[Begin MATERIAL FOR THIS EXERCISE]

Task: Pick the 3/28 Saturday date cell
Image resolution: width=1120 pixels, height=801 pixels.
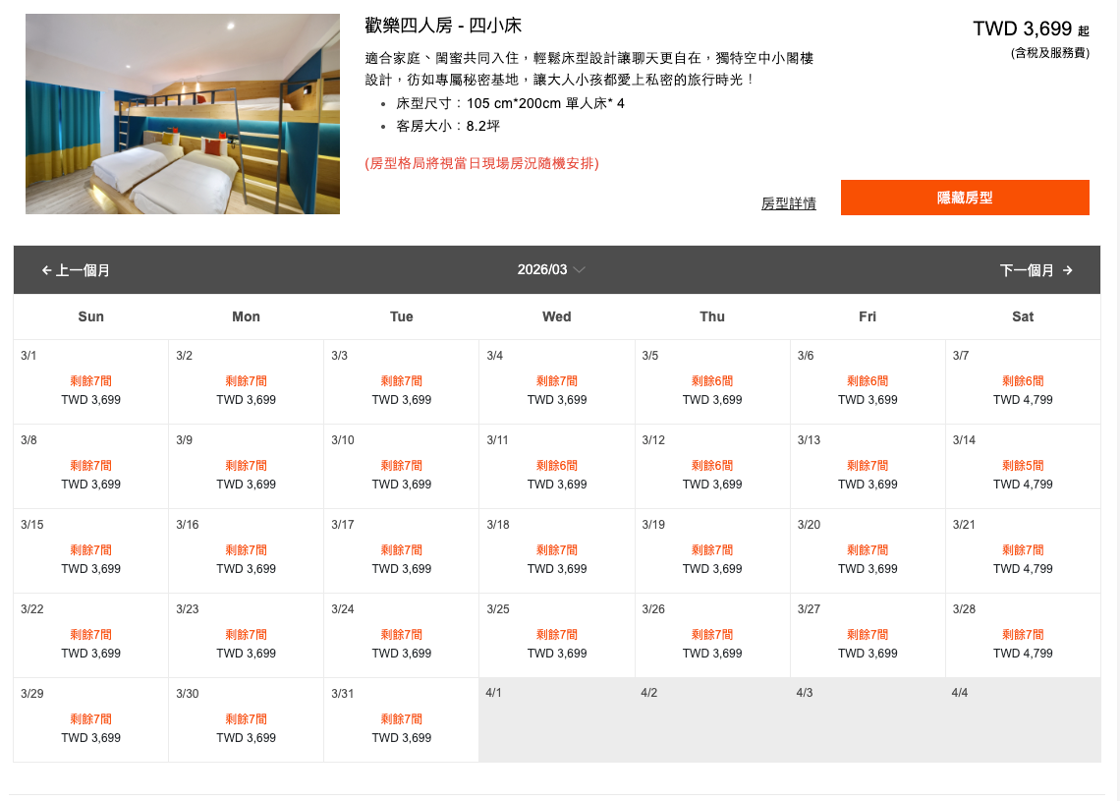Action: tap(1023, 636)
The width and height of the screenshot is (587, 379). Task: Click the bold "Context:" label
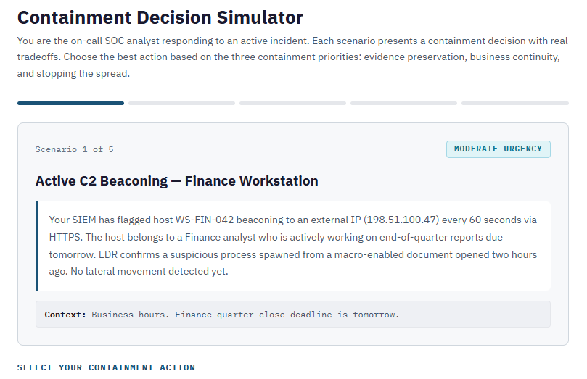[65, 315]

[End MATERIAL FOR THIS EXERCISE]

Lay out all of the data above as a Markdown table with the columns No. and Line, one numbered row per line, and skip any blank lines. Leave the pictures out of the table.

| No. | Line |
|---|---|
| 1 | Task: Pick the 3/28 Saturday date cell |
| 2 | Image resolution: width=1120 pixels, height=801 pixels. |
| 3 | Action: tap(1023, 636) |
| 4 | The width and height of the screenshot is (587, 379). Task: Click the bold "Context:" label |
| 5 | [65, 315] |